Combination of tetrandrine as a potential-reversing agent with daunorubicin, etoposide and cytarabine for the treatment of refractory and relapsed acute myelogenous leukemia

2005; Elsevier BV; Volume: 30; Issue: 4 Linguagem: Inglês

10.1016/j.leukres.2005.08.005

ISSN

1873-5835

Autores

Wenlin Xu, Huiling Shen, Zhong-Fang Ao, Baoan Chen, Wei Xia, Feng Gao, Yong-Ning Zhang,

Tópico(s)

DNA and Nucleic Acid Chemistry

Resumo

The potential mechanism of the chemotherapy resistance in acute myeloid leukemia (AML) is the multidrug resistance (MDR-1) gene product P-glycoprotein (P-gp), which is often overexpressed in myeloblasts from acute myeloid leukemia.
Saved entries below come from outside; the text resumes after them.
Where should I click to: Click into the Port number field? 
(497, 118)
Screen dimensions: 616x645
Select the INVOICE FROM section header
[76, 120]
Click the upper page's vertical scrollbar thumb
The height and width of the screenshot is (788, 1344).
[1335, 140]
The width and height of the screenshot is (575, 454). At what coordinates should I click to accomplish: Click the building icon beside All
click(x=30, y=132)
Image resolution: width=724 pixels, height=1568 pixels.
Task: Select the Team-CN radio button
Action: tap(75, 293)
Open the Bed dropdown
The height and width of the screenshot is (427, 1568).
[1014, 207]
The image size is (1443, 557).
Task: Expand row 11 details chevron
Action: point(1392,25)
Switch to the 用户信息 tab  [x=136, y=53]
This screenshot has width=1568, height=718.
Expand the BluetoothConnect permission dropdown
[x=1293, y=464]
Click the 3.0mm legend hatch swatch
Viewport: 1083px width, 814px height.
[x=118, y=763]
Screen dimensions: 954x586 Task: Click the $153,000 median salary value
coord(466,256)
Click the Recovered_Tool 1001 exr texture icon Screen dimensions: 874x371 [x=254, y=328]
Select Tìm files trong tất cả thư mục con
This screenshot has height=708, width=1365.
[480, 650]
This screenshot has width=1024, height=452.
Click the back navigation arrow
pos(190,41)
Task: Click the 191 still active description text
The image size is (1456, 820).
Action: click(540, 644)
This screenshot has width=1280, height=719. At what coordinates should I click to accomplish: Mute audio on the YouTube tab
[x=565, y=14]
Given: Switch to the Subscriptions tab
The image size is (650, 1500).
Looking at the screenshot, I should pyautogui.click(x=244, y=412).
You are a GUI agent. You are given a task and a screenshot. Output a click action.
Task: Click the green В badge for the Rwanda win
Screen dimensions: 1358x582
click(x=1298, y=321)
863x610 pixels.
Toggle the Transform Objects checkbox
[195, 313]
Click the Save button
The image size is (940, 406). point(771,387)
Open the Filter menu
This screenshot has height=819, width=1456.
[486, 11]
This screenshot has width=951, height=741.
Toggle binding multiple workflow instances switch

In a multicenter clinical trial, 38 patients with poor risk forms of AML were treated with tetrandrine (TET), a potent inhibitor of the MDR-1 efflux pump, combined with daunorubicin (DNR), etoposide and cytarabine (TET–DEC). Overall, postchemotherapy marrow hypoplasia was achieved in 36 patients. Sixteen patients (42%) achieved complete remission or restored chronic phase, 9 achieved partial remission (PR) and 13 failed therapy. Toxicities included infection, myelosuppression, stomatitis, mucositis, cerebellar toxicity and reversible cardiotoxicity. There was no significant difference in response for P-gp-positive and -negative patients. P-gp function was assessed in 26 patients by flow cytometric analysis, TET-contained plasma-augmented DNR accumulation relative to pretreatment plasma in K562/A02 cells by a median value of 88 ± 101% (range, 11–501%). However, there was no difference in DNR uptake between responding and non-responding patients. Our data showed that TET–DEC was relatively well tolerated in these patients with poor risk AML, and had encouraging antileukemic effects.